* [EXERCISE TASK] Convert the stretch of lines from the one containing "You are a computer-use agent. Viewport: 1400px" through the one containing "Expand the Control" into a Markdown table. Use the columns Row and Line, and skip any blank lines.
***
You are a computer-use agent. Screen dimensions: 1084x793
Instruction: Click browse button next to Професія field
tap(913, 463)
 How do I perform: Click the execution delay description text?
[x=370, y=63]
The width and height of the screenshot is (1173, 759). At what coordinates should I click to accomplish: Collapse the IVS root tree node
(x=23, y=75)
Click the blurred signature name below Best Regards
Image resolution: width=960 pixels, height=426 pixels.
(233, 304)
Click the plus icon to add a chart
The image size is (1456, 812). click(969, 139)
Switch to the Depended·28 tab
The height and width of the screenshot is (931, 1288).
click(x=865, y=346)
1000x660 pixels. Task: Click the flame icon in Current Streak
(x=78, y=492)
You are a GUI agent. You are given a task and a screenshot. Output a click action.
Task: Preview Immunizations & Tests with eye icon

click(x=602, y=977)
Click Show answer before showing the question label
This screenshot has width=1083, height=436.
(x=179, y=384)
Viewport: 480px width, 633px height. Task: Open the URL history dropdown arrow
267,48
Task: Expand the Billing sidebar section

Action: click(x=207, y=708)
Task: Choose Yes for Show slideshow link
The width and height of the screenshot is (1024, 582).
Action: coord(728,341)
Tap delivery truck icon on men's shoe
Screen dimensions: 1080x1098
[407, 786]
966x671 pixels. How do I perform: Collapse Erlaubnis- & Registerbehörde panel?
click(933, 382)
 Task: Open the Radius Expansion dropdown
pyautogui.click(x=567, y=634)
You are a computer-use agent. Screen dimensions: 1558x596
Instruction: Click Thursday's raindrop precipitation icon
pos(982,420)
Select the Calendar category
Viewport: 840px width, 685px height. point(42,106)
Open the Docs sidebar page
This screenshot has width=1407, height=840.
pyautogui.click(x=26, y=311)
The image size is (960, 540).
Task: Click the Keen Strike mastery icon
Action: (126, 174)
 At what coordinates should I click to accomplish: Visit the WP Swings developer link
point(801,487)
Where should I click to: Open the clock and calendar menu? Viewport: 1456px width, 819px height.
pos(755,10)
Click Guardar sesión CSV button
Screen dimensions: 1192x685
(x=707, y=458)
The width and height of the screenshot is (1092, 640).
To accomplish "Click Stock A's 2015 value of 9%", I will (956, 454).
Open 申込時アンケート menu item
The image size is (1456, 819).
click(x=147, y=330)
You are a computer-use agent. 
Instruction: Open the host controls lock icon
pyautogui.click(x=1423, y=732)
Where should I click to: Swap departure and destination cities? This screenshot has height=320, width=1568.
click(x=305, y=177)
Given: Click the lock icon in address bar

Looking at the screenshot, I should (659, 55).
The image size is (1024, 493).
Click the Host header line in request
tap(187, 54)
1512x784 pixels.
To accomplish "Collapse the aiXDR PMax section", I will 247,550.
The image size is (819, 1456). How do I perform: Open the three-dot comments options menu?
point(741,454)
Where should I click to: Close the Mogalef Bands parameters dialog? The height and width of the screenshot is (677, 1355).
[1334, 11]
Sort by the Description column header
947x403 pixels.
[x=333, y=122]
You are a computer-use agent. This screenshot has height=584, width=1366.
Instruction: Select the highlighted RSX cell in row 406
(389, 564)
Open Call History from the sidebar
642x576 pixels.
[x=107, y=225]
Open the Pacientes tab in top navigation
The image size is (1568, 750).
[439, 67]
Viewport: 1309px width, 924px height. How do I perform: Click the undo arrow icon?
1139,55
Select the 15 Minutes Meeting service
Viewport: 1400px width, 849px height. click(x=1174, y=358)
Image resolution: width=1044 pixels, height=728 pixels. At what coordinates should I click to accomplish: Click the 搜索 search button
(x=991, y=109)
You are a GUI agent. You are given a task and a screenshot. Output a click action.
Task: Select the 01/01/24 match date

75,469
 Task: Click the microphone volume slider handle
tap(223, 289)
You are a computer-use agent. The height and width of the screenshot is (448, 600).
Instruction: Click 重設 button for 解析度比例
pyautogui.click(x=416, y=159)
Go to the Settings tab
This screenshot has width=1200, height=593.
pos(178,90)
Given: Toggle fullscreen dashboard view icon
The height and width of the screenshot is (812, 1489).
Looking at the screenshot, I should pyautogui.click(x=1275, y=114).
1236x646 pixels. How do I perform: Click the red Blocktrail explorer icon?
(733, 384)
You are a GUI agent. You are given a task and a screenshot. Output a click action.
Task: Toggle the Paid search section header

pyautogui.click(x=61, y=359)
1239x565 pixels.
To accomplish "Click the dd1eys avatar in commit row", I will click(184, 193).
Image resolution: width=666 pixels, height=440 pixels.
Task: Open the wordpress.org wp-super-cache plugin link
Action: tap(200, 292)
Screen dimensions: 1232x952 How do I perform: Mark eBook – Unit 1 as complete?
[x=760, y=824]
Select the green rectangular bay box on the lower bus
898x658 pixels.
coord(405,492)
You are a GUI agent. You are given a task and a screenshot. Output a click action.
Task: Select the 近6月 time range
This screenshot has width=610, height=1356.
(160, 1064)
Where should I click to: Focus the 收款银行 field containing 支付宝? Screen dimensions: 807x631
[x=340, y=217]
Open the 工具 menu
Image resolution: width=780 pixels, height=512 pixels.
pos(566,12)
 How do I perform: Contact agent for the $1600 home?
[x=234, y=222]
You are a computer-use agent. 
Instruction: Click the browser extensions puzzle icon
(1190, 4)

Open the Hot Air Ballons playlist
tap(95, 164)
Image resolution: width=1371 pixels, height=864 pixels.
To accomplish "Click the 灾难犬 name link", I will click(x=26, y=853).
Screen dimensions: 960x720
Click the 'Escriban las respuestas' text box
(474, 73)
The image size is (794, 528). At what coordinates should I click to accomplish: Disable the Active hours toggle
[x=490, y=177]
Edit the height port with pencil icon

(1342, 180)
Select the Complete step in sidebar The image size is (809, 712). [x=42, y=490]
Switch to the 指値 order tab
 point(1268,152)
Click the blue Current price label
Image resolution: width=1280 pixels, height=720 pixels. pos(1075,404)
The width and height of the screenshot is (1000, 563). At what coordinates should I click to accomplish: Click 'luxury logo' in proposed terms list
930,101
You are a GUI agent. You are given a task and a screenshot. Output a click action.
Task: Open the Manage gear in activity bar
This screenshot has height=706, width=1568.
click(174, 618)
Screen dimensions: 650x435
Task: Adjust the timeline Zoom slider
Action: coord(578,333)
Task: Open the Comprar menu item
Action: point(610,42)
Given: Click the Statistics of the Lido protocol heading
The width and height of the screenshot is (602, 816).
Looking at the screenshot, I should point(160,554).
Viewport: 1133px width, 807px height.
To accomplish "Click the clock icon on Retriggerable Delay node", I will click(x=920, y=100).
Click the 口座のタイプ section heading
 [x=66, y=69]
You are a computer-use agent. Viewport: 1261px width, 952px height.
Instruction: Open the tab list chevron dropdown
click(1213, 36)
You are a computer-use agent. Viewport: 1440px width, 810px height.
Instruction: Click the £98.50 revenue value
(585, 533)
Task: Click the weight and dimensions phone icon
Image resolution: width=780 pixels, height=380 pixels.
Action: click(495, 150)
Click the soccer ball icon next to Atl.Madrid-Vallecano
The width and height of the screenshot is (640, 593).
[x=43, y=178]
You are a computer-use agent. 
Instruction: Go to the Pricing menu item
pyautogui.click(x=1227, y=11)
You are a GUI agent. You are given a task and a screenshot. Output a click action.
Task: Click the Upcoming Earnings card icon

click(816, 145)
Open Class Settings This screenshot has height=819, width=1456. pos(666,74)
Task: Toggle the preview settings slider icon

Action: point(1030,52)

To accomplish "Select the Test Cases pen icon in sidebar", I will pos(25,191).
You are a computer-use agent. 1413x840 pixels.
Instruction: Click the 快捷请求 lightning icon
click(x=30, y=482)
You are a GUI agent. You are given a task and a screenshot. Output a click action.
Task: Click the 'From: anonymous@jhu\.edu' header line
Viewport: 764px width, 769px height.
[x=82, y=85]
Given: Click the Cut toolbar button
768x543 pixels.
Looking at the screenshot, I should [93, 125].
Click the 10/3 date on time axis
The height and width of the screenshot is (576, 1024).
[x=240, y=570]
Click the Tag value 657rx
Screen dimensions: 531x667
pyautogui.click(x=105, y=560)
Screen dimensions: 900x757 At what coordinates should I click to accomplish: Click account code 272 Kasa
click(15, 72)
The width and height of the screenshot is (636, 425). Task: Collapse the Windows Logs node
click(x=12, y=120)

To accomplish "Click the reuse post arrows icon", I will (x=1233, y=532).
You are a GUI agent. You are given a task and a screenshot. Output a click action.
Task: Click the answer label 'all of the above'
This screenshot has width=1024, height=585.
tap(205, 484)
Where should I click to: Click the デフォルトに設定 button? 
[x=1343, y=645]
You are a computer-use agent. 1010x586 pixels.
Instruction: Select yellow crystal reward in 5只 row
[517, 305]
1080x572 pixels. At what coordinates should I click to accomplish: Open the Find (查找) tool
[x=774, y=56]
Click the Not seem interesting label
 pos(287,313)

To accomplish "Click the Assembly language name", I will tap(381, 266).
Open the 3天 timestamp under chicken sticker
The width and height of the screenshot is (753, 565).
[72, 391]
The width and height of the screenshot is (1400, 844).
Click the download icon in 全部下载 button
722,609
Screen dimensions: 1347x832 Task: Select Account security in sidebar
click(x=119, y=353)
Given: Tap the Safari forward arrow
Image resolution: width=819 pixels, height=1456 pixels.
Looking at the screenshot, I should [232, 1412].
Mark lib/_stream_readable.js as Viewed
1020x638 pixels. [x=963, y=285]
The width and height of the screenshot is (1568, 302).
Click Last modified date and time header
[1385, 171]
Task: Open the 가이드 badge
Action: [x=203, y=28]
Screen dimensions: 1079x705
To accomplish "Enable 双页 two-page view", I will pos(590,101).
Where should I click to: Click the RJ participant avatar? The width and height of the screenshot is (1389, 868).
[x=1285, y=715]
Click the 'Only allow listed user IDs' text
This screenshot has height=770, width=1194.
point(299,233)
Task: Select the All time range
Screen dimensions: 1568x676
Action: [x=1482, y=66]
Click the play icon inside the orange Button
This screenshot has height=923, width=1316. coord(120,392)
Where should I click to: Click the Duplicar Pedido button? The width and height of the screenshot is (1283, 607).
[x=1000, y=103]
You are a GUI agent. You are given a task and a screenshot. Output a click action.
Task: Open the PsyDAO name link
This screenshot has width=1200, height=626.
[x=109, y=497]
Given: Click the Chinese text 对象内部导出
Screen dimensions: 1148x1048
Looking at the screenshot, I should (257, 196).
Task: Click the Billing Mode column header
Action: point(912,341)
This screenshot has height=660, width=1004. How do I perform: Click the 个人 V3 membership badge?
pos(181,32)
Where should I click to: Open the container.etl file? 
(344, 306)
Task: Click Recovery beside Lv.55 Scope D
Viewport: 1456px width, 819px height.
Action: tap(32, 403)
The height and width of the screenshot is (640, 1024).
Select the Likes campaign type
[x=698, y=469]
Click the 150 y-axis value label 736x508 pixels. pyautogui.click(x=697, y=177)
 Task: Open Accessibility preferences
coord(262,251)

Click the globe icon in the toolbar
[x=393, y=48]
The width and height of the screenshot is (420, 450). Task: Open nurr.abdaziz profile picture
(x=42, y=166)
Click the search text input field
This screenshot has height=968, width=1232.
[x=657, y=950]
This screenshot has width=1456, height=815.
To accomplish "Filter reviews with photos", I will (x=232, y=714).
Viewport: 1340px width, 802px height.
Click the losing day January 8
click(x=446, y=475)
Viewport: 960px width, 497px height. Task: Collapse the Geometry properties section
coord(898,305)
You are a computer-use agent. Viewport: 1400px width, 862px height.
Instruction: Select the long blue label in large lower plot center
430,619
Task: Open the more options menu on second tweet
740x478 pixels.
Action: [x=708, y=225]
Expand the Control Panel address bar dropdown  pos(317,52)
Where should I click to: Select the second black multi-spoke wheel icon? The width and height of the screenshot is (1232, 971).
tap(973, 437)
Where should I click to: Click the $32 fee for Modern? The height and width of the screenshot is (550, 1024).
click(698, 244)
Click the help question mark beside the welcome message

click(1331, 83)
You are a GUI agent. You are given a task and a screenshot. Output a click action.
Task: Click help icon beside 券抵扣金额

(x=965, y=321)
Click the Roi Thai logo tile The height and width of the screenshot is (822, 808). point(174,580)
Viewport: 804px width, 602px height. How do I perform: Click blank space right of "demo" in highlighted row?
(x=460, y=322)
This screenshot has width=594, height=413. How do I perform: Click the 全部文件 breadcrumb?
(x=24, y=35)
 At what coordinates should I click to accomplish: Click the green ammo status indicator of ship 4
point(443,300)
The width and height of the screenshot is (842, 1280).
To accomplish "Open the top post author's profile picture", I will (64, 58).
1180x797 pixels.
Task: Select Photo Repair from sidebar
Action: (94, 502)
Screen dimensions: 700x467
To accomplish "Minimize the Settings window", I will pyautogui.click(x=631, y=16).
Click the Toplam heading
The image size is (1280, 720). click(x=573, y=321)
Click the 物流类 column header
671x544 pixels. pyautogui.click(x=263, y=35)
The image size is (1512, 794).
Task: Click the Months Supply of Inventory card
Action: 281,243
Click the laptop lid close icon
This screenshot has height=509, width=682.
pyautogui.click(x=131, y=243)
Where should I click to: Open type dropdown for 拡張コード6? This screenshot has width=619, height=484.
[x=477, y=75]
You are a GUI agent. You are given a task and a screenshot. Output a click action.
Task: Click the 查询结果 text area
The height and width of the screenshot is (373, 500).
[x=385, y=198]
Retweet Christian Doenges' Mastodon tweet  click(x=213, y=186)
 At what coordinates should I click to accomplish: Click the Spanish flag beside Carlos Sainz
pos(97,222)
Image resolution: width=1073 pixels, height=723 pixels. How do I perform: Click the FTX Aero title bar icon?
***
* [RESPONSE]
| Row | Line |
|---|---|
| 1 | You are a computer-use agent. Viewport: 1400px width, 862px height. |
| 2 | Instruction: Select the long blue label in large lower plot center |
| 3 | 430,619 |
| 4 | Task: Open the more options menu on second tweet |
| 5 | 740x478 pixels. |
| 6 | Action: [x=708, y=225] |
| 7 | Expand the Control Panel address bar dropdown  pos(317,52) |